Hätte die Staatsanwaltschaft keinen Tipp bekommen – es wäre wohl weitergegangen wie seit 2002. Schon damals kam im Regierungspräsidium Karlsruhe die Frage auf: Wie gut ist das Sterilgut in Mannheim? Alles laufe nach Vorschrift, meldete die Uniklinik. Fünf Jahre später erkannte die Karlsruher Aufsichtsbehörde, „dass diese Angabe nicht zutreffend war“. Ein Begehungsprotokoll von 2007 passt zu einem Rundgang durchs Medizinmuseum: „Die meisten Geräte sind zwischen zehn und 20 Jahre alt, sind nicht validierfähig und entsprechen nicht mehr dem Stand der Technik.“ Die Prüfer notierten: zu wenig und zu schlecht ausgebildetes Personal. Und gravierende bauliche Defizite, alles zulasten der Hygiene.

Die Klinik versprach, „die notwendigen Erneuerungen in Eigenregie vorzunehmen“. Ein neues Gebäude wurde hochgezogen, doch besser wurde es nicht. Mal fehlte im Operationssaal das gesamte OP-Besteck, dann einzelne Instrumente, ein anderes Mal klebten noch Gewebereste von der letzten OP am eingeschweißten Skalpell. Von Mitte 2013 bis Oktober 2014 wurde die Klinikleitung auf „eine direkte Patientengefährdung“ durch Hygienemängel und Versorgungsengpässe hingewiesen. Es geschah: nichts, was die Gefahr beseitigt hätte.

Laut Klinik sind die Patienten derzeit „sicher aufgehoben“.

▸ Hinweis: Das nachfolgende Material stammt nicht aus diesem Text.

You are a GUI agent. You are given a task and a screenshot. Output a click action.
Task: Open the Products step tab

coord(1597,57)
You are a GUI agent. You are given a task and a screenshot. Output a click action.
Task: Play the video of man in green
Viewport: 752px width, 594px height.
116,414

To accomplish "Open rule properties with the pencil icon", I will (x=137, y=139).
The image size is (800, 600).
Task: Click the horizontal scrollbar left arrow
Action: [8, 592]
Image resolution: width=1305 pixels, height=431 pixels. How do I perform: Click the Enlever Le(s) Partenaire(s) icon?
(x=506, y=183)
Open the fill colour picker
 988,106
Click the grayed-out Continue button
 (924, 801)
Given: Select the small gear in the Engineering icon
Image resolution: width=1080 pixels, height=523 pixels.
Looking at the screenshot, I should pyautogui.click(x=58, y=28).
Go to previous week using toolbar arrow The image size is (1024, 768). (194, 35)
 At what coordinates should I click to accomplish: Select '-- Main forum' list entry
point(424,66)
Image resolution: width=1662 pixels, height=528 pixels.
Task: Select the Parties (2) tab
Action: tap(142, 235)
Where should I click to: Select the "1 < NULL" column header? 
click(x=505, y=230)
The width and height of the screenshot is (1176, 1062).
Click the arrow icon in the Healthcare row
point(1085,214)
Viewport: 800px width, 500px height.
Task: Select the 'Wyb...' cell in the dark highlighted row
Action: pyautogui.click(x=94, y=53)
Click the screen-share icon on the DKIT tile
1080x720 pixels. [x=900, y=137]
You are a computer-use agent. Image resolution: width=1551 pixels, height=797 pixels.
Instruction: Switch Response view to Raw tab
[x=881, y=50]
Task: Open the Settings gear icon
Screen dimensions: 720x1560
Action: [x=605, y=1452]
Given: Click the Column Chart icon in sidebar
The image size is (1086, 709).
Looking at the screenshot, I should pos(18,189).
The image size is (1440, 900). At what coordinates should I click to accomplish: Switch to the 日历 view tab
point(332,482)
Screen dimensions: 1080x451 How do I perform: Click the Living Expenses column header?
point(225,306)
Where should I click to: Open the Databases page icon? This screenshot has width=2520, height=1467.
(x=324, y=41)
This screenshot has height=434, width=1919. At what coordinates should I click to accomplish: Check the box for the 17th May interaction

Die Innenrevision beschäftigte sich mit Geldfragen. Wirtschaftsprüfer bestätigten, „dass bei den jährlichen Risikoberichten die Priorität ausschließlich auf dem Bereich Finanzen lag; eine Risikobewertung anderer Bereiche wurde nicht vertieft“. Anordnungen der Aufsichtsbehörde verpufften. Ordnungsbehördliche Verfügungen zu Maßnahmen, die „sofort“ umzusetzen seien, wurden ignoriert. „Die Nichtreaktion auf die besorgniserregenden Verfügungen des Regierungspräsidiums“ verblüfft die Kommission. Zwei Drittel aller OP-Bestecke des Klinikums wurden inzwischen verschrottet. Die Aufbereitung des Sterilguts obliegt nun dem externen Dienstleister Orgamed.

Das reiche nicht, mahnt die Kommission. Geld müsse fließen – für zeitgemäße Technik, permanente Kontrollen, zusätzliches und qualifiziertes Personal, professionelle Abläufe, ein sensibles Risikomanagement. Vor allem aber brauche es „eine neue Unternehmenskultur mit der notwendigen Transparenz“. Die Hygienegesetze „sollten bis Ende 2016 vollständig erfüllt werden“, rät die Kommission.

Laut Klinik sind die Patienten derzeit „sicher aufgehoben“.